| 抜粋 |
────────────────────
3つ数えて目をつぶれ

映画と本の感想のみを綴ります。

2013年05月

『きっと、うまくいく』

 父親の意向によりエンジニアになる為、超難関の理系大抱くICEへ入学したファルハーンは、型破りな天才ランチョー、苦学生ラージューと出会う。自由人なランチョーに徐々に感化され、ファルハーンとラージューも成績を競っていい企業に就職しろという大学の方針に疑問をもっていく。監督はラージクマール・ヒラニ。
 インドの娯楽大作映画、いわゆる“ボリウッド”作品で、本国では大変なヒットをしたそうだ。歌あり踊りありでとても華やかで楽しい。かといってインド国内向けに特化しているというわけでもなく、間口は広い。インドの学歴主義(作中では誇張されているものの、いい大学を卒業=いい就職先で間違いないらしい)や、学力そのものよりもいわゆる点数が取れる勉強を強いる大学教育への疑問も呈されている。
ただ、楽しい部分は色々とあるのだが、私にとっては気分が乗り切れない作品だった。ひとつには、音楽(歌曲ではなく、劇奏の部分で)の量が多すぎ、効果音入れすぎで煩く、気分がそがれたこと。俳優のリアクションのひとつひとつに効果音がつくのがつらかった。
 そして何より、笑い所であろう部分で全く笑えなかったこと。本作では、「嫌な奴」設定されている人物が2人出てくる。学長と、点取り虫の同級生だ。彼らは2人とも頭が固く、権威主義的で、イヤミだ。自由奔放なランチョーをいつも目の仇にしている。まあ確かに嫌な奴ではある。ただ、嫌な奴であっても、その人格を貶めるようなおちょくり方をするのは、逆にいじめているみたいでいい気がしない。彼らは嫌な奴らではあるが、決して不真面目にやっているわけではない。彼らには彼らの理がある。式典のスピーチでのいたずらなど、そこまでやらなくてもいいのにと不愉快だった。他人をいじって笑いをとるのは比較的簡単だが、笑いの取り方としては志が低い。ランチョーが一貫して悪気がない風で安全圏にいる(自分の身を切って笑いをとるようなことはしない)ので余計にそう思った。
 また、大学の方針に反旗を翻して自分らしく生きる、というテーマがあるものの、本作の主人公である3人は結局、世間で言うところの“勝ち組”で、既存社会の中で成功している人たちだ。社会的に成功しなければいけない、という前提自体は変わっていないので、今までのあれこれは何だったんだろうという徒労感に襲われた。「自分らしく」というなら、もっと違った幸せの価値基準を見出すべきなのではないか。




『ビル・カニンガム&ニューヨーク』
────────────────────
| 提示データ |
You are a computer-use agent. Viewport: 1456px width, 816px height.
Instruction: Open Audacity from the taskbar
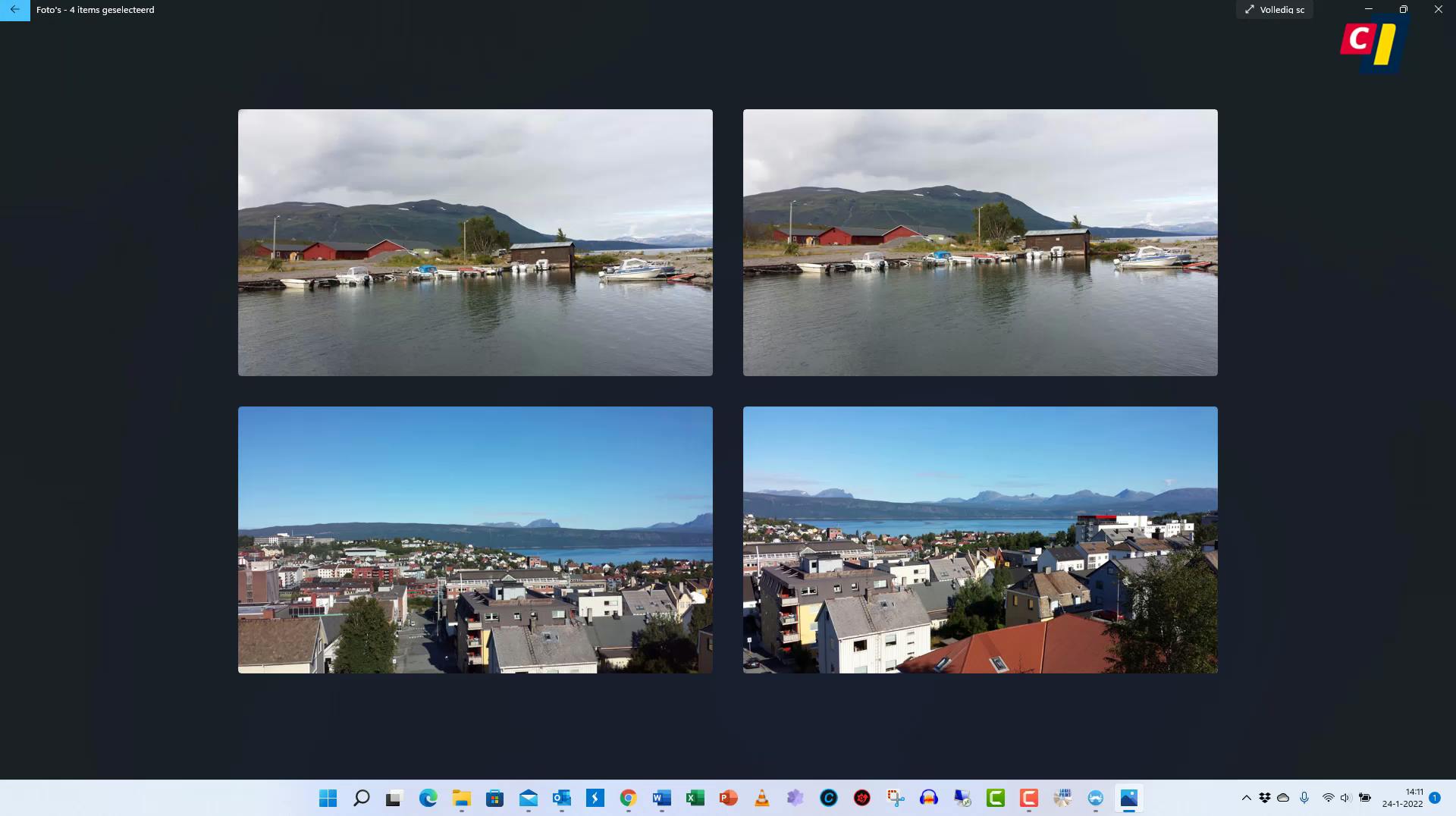point(929,798)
────────────────────
| 課題内容 |
抜粋のうち「また、大学の方針に反旗を翻して」で始まる段落を、主な内容を保ったまま箇条書きで簡潔にまとめてください。

| 解答例 |
- 本作には、大学の方針に反旗を翻して自分らしく生きるというテーマがある。
- しかし主人公の3人は結局、世間で言う「勝ち組」であり、既存社会の中で成功している。
- 社会的に成功しなければならないという前提自体は変わらないため、それまでの展開に徒労感を覚えた。
- 「自分らしく」と言うのであれば、もっと違った幸せの価値基準を見出すべきではないか。